++++ Extracted information ++++

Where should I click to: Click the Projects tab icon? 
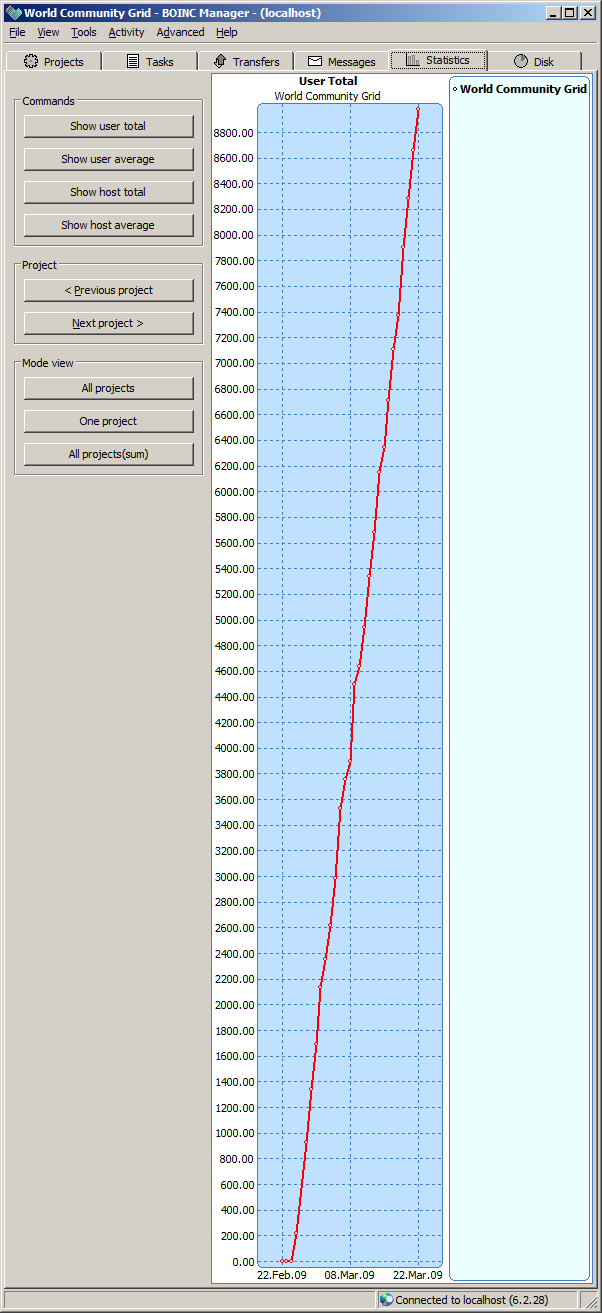pos(31,62)
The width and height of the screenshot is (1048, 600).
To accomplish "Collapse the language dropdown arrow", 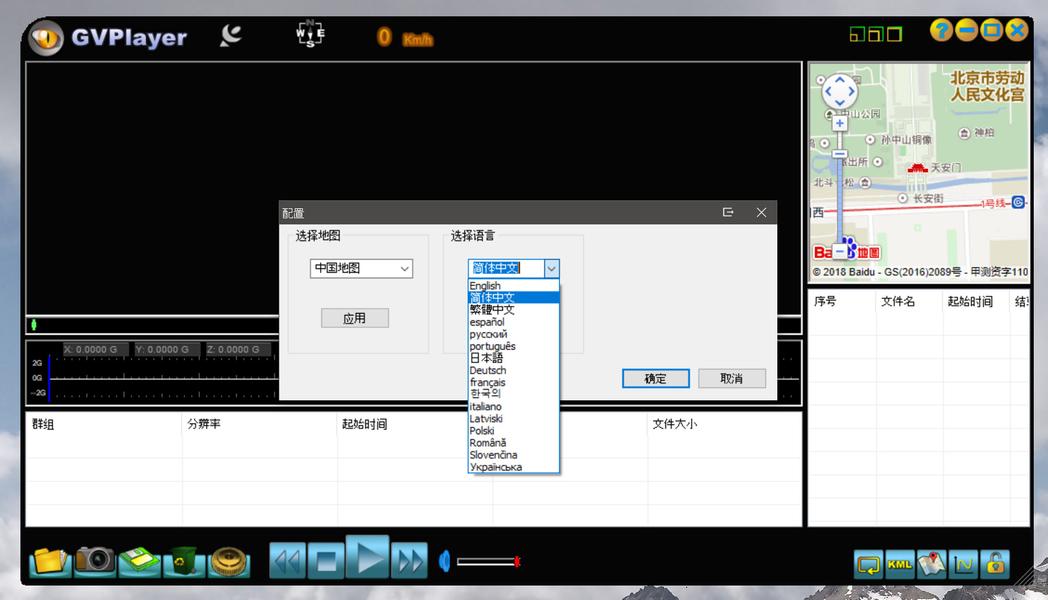I will tap(551, 268).
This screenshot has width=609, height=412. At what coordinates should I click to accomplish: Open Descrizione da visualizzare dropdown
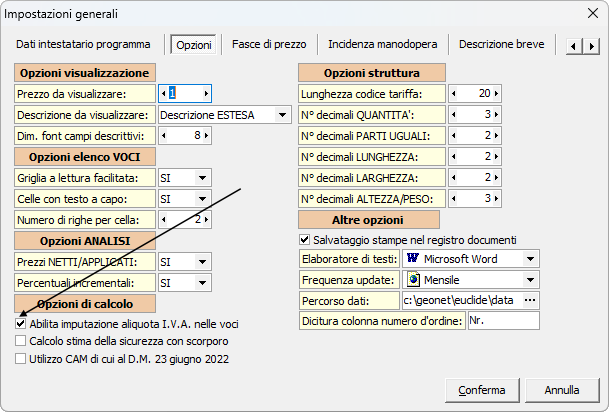[x=283, y=114]

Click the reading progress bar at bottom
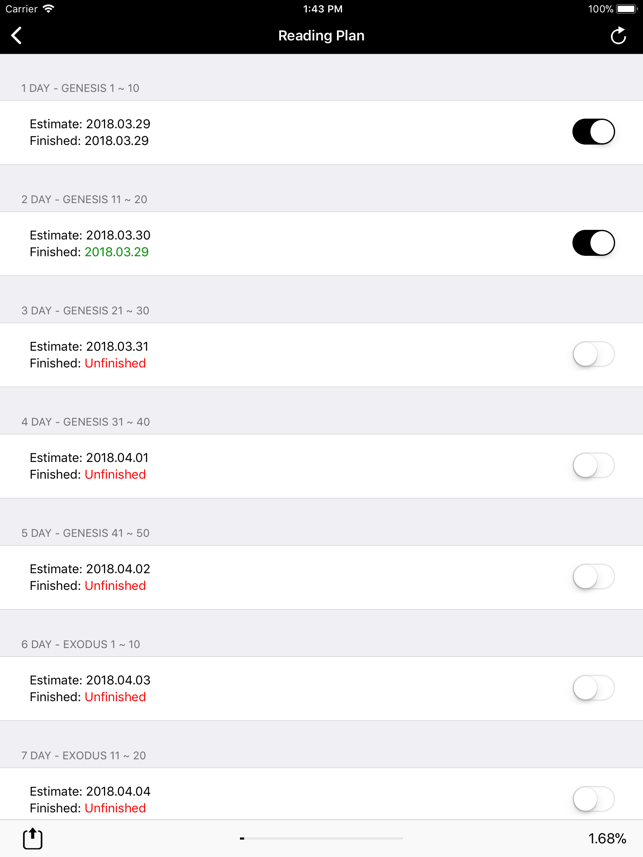(x=322, y=838)
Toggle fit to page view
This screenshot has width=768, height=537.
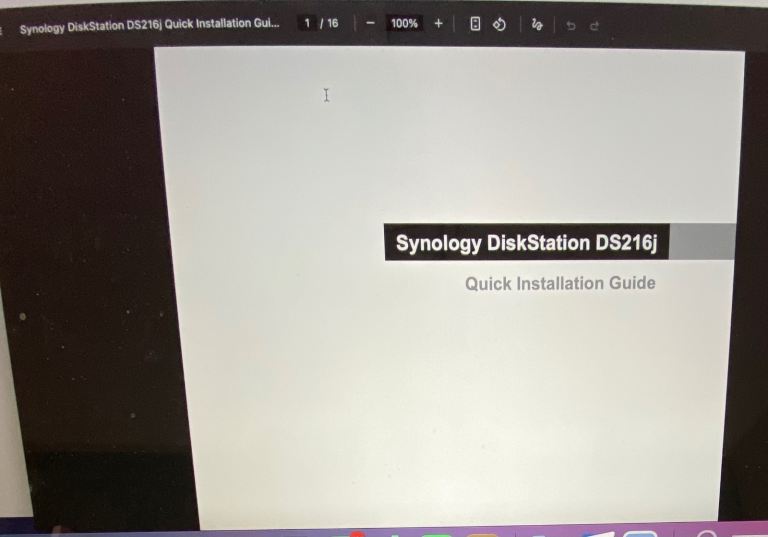coord(475,24)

++++

Exercise goal :: Output only the lines running from the line with "Click the reading progress bar at bottom" through the last line of the entries above, inclusive, with pictures excluded.

Task output ::
Click the reading progress bar at bottom
(x=322, y=838)
Toggle fit to page view
This screenshot has width=768, height=537.
coord(475,24)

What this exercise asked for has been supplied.